__Records shown__
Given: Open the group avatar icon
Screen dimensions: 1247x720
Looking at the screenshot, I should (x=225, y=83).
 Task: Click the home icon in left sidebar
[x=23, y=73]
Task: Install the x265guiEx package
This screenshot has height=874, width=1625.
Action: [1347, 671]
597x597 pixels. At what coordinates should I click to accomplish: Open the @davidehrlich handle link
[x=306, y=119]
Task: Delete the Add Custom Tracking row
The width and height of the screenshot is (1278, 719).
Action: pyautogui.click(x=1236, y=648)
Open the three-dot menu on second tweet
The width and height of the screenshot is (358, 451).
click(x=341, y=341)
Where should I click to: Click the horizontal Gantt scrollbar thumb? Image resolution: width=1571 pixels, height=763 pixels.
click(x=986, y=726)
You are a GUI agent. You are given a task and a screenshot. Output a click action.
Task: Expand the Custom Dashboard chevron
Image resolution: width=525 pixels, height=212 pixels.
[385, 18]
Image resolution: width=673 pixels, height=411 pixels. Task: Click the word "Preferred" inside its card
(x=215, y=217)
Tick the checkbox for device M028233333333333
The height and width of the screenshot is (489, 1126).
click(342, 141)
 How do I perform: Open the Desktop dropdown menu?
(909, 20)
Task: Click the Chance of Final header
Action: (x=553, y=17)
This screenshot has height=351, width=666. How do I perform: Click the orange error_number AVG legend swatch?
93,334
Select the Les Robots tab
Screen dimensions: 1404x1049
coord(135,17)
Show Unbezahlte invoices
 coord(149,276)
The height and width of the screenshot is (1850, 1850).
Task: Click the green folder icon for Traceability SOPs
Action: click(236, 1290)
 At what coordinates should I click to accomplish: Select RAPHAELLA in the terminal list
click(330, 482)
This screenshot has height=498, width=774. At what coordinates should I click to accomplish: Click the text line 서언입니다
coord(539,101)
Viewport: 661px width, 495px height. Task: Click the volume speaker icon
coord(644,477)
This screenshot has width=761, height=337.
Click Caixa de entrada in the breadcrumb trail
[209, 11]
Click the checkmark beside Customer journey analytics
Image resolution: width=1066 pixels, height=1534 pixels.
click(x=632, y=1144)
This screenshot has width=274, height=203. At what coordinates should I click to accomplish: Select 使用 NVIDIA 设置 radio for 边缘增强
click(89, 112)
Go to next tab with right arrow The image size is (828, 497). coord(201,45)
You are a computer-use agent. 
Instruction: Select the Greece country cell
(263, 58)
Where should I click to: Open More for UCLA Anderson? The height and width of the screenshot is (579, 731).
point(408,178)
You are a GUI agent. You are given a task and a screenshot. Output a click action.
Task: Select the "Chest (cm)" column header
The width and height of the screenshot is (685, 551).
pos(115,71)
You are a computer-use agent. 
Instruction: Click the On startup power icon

__What the task requires__
Each line in the material above must be retyped without alteration.

__Answer space__
Given: Open the group avatar icon
Screen dimensions: 1247x720
Looking at the screenshot, I should (x=225, y=83).
 Task: Click the home icon in left sidebar
[x=23, y=73]
Task: Install the x265guiEx package
This screenshot has height=874, width=1625.
Action: [1347, 671]
597x597 pixels. At what coordinates should I click to accomplish: Open the @davidehrlich handle link
[x=306, y=119]
Task: Delete the Add Custom Tracking row
The width and height of the screenshot is (1278, 719).
Action: pyautogui.click(x=1236, y=648)
Open the three-dot menu on second tweet
The width and height of the screenshot is (358, 451).
click(x=341, y=341)
Where should I click to: Click the horizontal Gantt scrollbar thumb? Image resolution: width=1571 pixels, height=763 pixels.
click(x=986, y=726)
You are a GUI agent. You are given a task and a screenshot. Output a click action.
Task: Expand the Custom Dashboard chevron
Image resolution: width=525 pixels, height=212 pixels.
[385, 18]
Image resolution: width=673 pixels, height=411 pixels. Task: Click the word "Preferred" inside its card
(x=215, y=217)
Tick the checkbox for device M028233333333333
The height and width of the screenshot is (489, 1126).
click(342, 141)
 How do I perform: Open the Desktop dropdown menu?
(909, 20)
Task: Click the Chance of Final header
Action: (x=553, y=17)
This screenshot has height=351, width=666. How do I perform: Click the orange error_number AVG legend swatch?
93,334
Select the Les Robots tab
Screen dimensions: 1404x1049
coord(135,17)
Show Unbezahlte invoices
 coord(149,276)
The height and width of the screenshot is (1850, 1850).
Task: Click the green folder icon for Traceability SOPs
Action: click(236, 1290)
 At what coordinates should I click to accomplish: Select RAPHAELLA in the terminal list
click(330, 482)
This screenshot has height=498, width=774. At what coordinates should I click to accomplish: Click the text line 서언입니다
coord(539,101)
Viewport: 661px width, 495px height. Task: Click the volume speaker icon
coord(644,477)
This screenshot has width=761, height=337.
Click Caixa de entrada in the breadcrumb trail
[209, 11]
Click the checkmark beside Customer journey analytics
Image resolution: width=1066 pixels, height=1534 pixels.
click(x=632, y=1144)
This screenshot has width=274, height=203. At what coordinates should I click to accomplish: Select 使用 NVIDIA 设置 radio for 边缘增强
click(89, 112)
Go to next tab with right arrow The image size is (828, 497). coord(201,45)
You are a computer-use agent. 
Instruction: Select the Greece country cell
(263, 58)
Where should I click to: Open More for UCLA Anderson? The height and width of the screenshot is (579, 731).
point(408,178)
You are a GUI agent. You are given a task and a screenshot. Output a click action.
Task: Select the "Chest (cm)" column header
The width and height of the screenshot is (685, 551).
pos(115,71)
You are a computer-use agent. 
Instruction: Click the On startup power icon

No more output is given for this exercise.